THE TASK => With the pictures omitted, output word for word the lines from the one containing "Click the 10/12/2025 14:32 vote timestamp" through the end of the records.

(Records from a data collection)
──────────
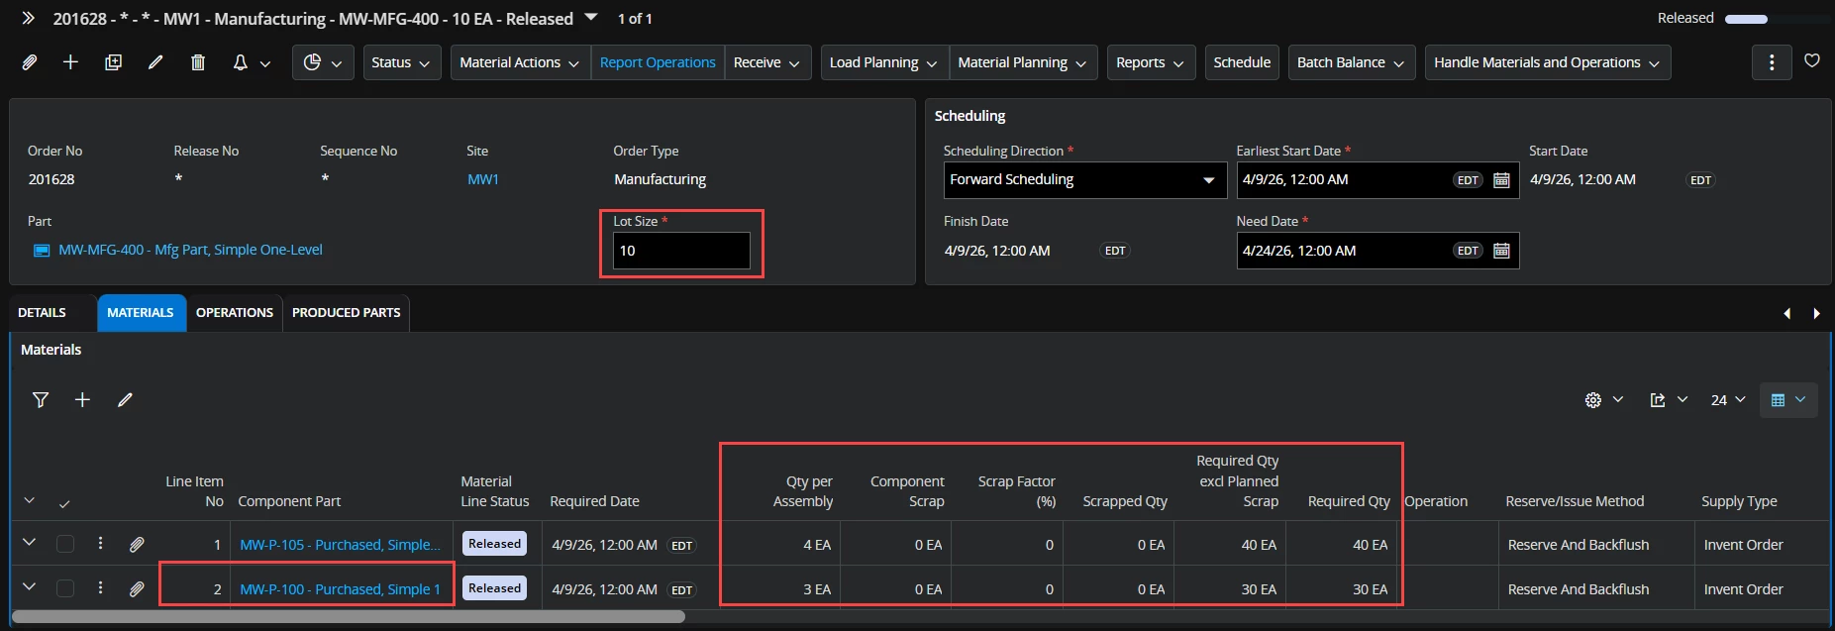Tick the checkbox for line item 1
This screenshot has height=631, width=1835.
click(x=65, y=544)
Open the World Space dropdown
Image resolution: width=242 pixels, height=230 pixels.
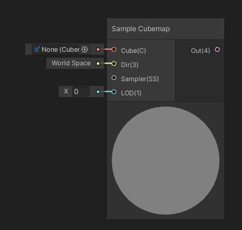click(x=71, y=63)
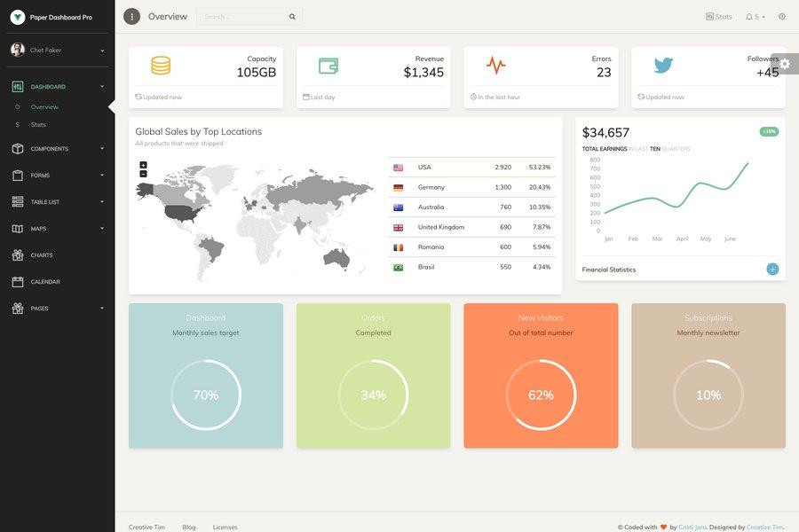Open the notifications count dropdown caret
Screen dimensions: 799x532
[x=763, y=14]
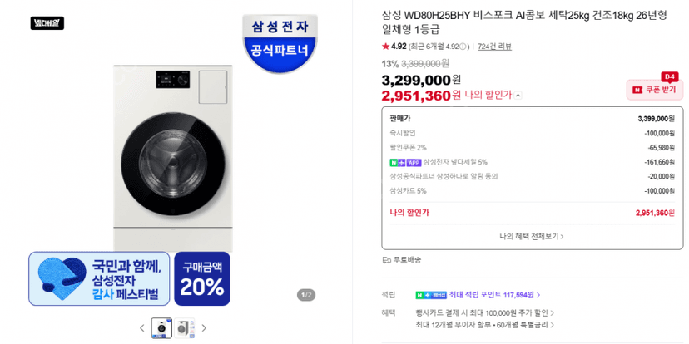This screenshot has height=344, width=689.
Task: Select the second washer thumbnail
Action: click(x=184, y=328)
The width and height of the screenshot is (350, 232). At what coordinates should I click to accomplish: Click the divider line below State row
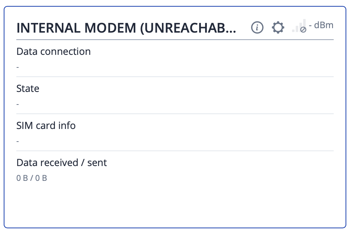coord(175,114)
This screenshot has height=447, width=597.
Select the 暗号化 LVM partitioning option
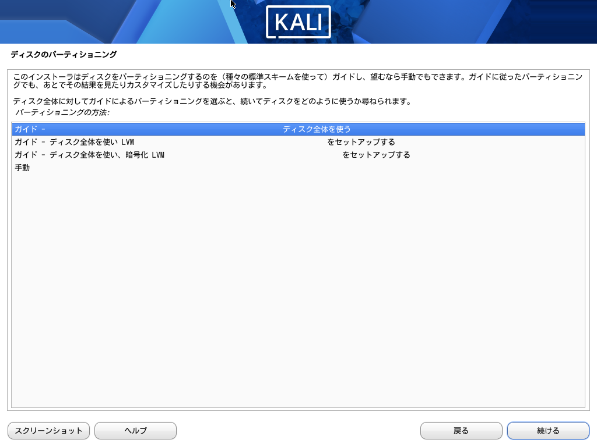pos(298,155)
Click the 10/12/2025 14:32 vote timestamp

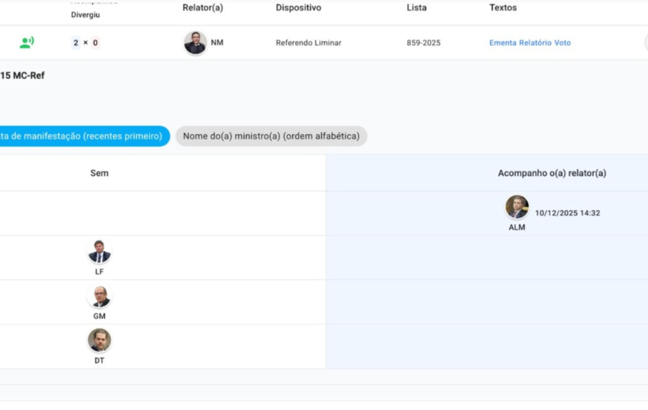click(567, 213)
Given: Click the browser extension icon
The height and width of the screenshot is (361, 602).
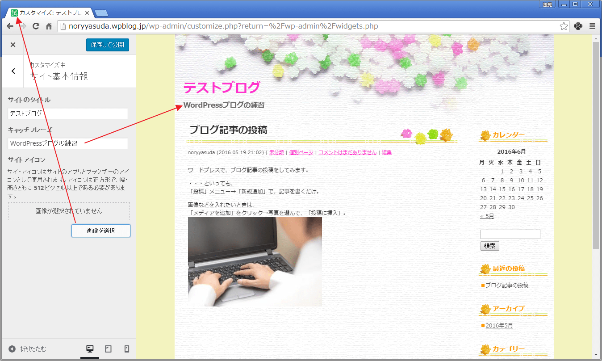Looking at the screenshot, I should pyautogui.click(x=578, y=26).
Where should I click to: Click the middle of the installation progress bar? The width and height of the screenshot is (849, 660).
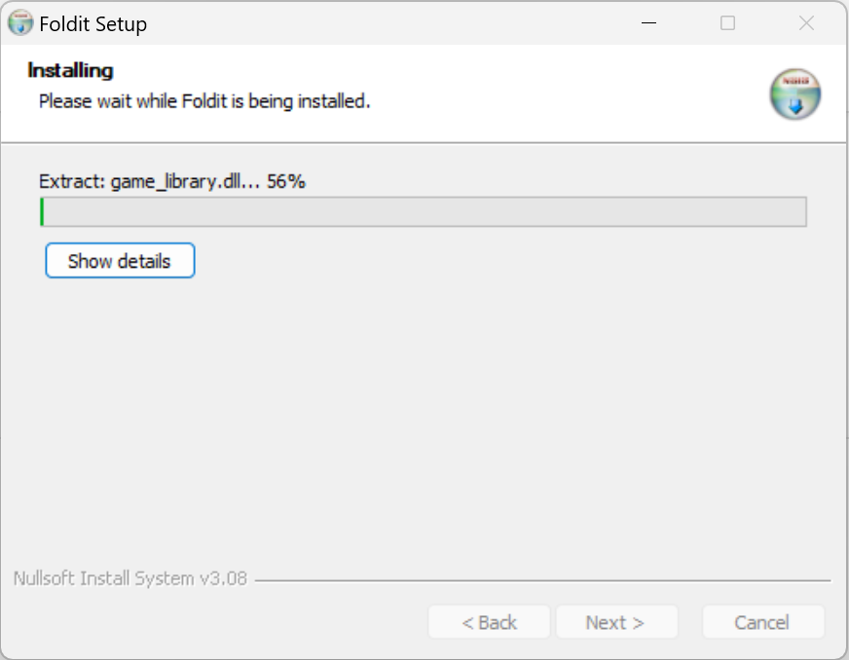(424, 211)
──────────
RESULT OF THIS TASK =>
Click the 10/12/2025 14:32 vote timestamp

click(567, 213)
Given: Click the browser extension icon
The height and width of the screenshot is (361, 602).
Looking at the screenshot, I should pyautogui.click(x=578, y=26).
Where should I click to: Click the middle of the installation progress bar? The width and height of the screenshot is (849, 660).
(424, 211)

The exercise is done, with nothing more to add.